Après la fécondation, les tortues femelles montent sur la plage pour y creuser un terrier et y déposer leurs œufs (entre 20 et 250), ressemblant à des balles de ping-pong. 45 à 70 jours plus tard, les jeunes émergent du sable, à peine plus gros que des souris. Ils se précipitent vers la mer, en tâchant d’éviter les oiseaux, les crabes, mais aussi les chiens ou les humains qui essaient de les attraper. Une fois dans l’eau, s’ils échappent aux gros poissons voraces, ils nagent de toutes leurs forces vers le large, là où les prédateurs sont rares, et où ils pourront commencer leur croissance en se nourrissant de plancton et de méduses. Ce n’est qu’une fois armés d’une carapace plus solide qu’ils se rapprocheront progressivement des côtes, pour adopter leur régime définitif et commencer à songer à leur propre reproduction. Mais les risques sont nombreux : on estime que seule une tortue éclose sur mille atteint l’âge de la reproduction ! Et cette reproduction fatigue tellement les femelles qu’elles ne pondent qu’une fois tous les trois à six ans.
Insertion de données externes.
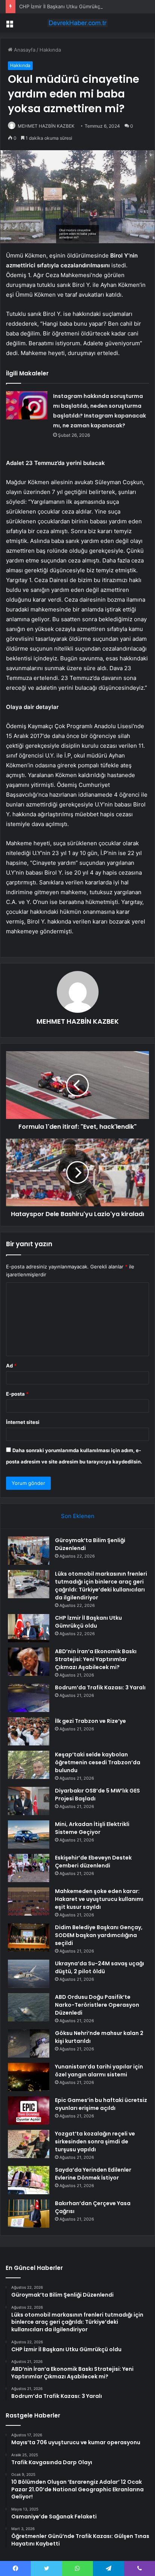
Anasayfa (23, 50)
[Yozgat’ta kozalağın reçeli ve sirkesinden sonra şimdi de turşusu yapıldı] (28, 2144)
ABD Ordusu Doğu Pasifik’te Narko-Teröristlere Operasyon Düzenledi (97, 2005)
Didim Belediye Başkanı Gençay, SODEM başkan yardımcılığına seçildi (99, 1935)
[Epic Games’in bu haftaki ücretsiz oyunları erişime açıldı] (28, 2110)
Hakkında (50, 50)
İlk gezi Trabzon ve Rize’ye (90, 1721)
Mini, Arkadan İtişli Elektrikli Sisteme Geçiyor (92, 1828)
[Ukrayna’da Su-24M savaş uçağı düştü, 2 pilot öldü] (28, 1974)
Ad (11, 1366)
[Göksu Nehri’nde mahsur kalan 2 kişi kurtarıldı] (28, 2043)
Ce mode de vie fondé sur des individus à croissance rapide et à faible taux de survie des jeunes, donc reposant essentiellement sur la longévité des adultes, rend les populations de tortues particulièrement fragiles. Car de nos jours, à cause des activités humaines, les tortues courent de nombreux risques même une fois adultes : elles peuvent être heurtées par des bateaux, s’étouffer en mangeant des sacs plastique qu’elles prennent pour des méduses, se faire prendre dans des filets dérivants où elles viennent se nourrir, et bien sûr elles sont victimes d’un braconnage féroce, pour leur viande ou pour leur carapace. La tortue imbriquée recycle les toxines des éponges dans ses chairs, ce qui la rend toxique : elle fut donc chassée surtout pour ses belles écailles, jusqu’en 1984 (la mémoire de cet artisanat est conservée au centre Kélonia à la Réunion). Seule la tortue verte est vraiment comestible, et son appellation vient d’ailleurs de la couleur de sa viande.
La tortue verte est encore très braconnée à Mayotte, notamment sur les plages isolées (comme à Saziley), où l’on trouve souvent des ossements sur le sable. Cette activité est punie par la loi, et les braconniers se punissent aussi eux-mêmes car manger un animal âgé de 70 ans, c’est aussi manger 70 ans de toxines et de métaux lourds accumulés dans sa viande. Personne ne mange normalement d’animaux aussi vieux : alors que les vaches peuvent vivre plus de 30 ans, les vaches à viande sont presque toujours abattues avant 10 ans, car au-delà elles deviennent progressivement immangeables et surtout trop chargée en toxines et métaux lourds. Alors autant laisser ces vénérables tortues dans la mer, où l’on peut aller admirer leur nage placide, dans le respect mutuel.
Dr. Frédéric Ducarme (Muséum National d’Histoire Naturelle).